The Government’s commitment to reducing net debt to 20% of GDP by 2021/22 has again come under fire this week – is the issue that it’s debt target is a bit too specific?

By Jason Walls

Moody’s and S&P are both fawning over New Zealand.

It seems the credit rating agencies can’t say a bad word about our small island nation at the moment.

Low unemployment, high GDP, stable monetary policy, very low corruption – we tick all the boxes.

And it’s not just our economy, they’re happy with the Government – especially its debt levels.

At 21.6% of GDP, New Zealand’s sovereign debt is low, much lower than our international peers and it’s only getting lower.

Despite this, Finance Minister Grant Robertson’s commitment to getting net Crown debt to 20% of GDP by 2021/22 has come under fire this week.

Bagrie Economics’ Cameron Bagrie has joined fellow economist Shamubeel Eaqub in calling the commitment a “fiscal straight jacket.”

On Monday, Prime Minister Jacinda Ardern said the focus of Budget 2018 will be on fixing an “infrastructure deficit” left behind by the previous Government.

Because of this, the Government won’t be able to deliver all it had once hoped to at next month’s Budget, she said.

In defending the Government’s decision not to alter the debt track and borrow more to cover the costs, Robertson’s main point was it’s important New Zealand has a buffer, if an external or internal economic shock were to occur.

But, as pointed out by S&P’s primary New Zealand analyst Anthony Walker this week, just 10% of the rating agency’s entire credit rating assessment is Government debt.

If it were a few percent higher, it would do very little to S&P’s AA- foreign currency and AA+ domestic currency ratings on New Zealand, he told me.

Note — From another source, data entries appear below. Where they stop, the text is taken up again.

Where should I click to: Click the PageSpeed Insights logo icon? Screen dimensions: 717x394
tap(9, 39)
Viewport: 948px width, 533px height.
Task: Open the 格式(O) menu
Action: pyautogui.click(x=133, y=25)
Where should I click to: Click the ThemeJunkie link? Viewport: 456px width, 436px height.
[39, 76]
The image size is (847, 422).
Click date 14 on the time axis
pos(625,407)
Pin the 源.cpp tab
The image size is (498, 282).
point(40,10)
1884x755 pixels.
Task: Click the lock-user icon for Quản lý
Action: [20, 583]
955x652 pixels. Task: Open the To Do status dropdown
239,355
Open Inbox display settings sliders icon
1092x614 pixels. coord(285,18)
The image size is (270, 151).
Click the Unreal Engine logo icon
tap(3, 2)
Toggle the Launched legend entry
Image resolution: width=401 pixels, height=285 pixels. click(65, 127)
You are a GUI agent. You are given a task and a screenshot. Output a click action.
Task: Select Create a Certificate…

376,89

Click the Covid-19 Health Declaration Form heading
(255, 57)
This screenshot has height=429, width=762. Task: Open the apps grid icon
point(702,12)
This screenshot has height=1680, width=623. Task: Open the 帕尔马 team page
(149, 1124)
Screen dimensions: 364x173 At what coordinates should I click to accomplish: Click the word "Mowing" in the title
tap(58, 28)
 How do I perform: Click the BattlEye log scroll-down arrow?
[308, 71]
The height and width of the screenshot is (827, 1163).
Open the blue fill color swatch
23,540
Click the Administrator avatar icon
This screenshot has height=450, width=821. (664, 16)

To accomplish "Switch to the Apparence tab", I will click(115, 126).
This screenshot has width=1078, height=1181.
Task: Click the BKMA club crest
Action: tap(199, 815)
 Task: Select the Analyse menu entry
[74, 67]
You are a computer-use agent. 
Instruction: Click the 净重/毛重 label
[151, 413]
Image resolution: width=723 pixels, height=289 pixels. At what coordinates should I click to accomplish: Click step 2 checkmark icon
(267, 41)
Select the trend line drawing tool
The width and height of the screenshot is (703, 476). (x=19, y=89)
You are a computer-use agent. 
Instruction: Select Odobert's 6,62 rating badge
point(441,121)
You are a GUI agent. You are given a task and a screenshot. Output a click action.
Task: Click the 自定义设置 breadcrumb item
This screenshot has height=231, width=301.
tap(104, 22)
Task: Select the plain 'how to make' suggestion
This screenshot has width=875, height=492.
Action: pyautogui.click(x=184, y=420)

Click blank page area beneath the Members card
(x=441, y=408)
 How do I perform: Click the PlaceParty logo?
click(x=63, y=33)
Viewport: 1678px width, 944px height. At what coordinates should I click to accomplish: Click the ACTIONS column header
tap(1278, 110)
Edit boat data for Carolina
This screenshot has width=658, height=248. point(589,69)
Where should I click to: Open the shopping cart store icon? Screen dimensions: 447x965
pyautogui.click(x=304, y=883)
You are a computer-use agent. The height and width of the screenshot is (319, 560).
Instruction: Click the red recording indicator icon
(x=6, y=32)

Bagrie agrees; – “The difference between 20%, 25% or 30% of GDP is not going to make one iota of difference to long-term borrowing costs,” he says, adding that the rating agencies are already very happy with New Zealand.

More flexibility needed?

The Government’s commitment to lowering debt is by no means a bad thing – but perhaps it’s the lack of flexibility in the debt target that is the issue.

Robertson’s commitment to a number and a time leaves very little wiggle room for the Government.

“Fiscal discipline is to be admired but you have to be careful you don’t place yourself in a fiscal straightjacket – which is what they have done,” Bagrie says.

Flexibility is by no means unprecedented – the Reserve Bank is mandated to keep inflation between 1%-3% “over the medium-term” and to keep a target of 2%.

Its new employment mandate has the very non-specific and flexible objective of “supporting maximum sustainable employment.”

Is there scope for the debt targets be the same?

It seems as if it’s too late now – Robertson is clearly sticking to his guns and the debt track is unlikely to change.

But, as Greens Co-leader James Shaw pointed out this week, it has always been the Government’s intention to review the Budget Responsibility Rules during the first term in office.

The challenge for Robertson will be, can he satisfy his “fiscal straightjacket” critics while making sure Moody’s and S&P continue to fawn over New Zealand?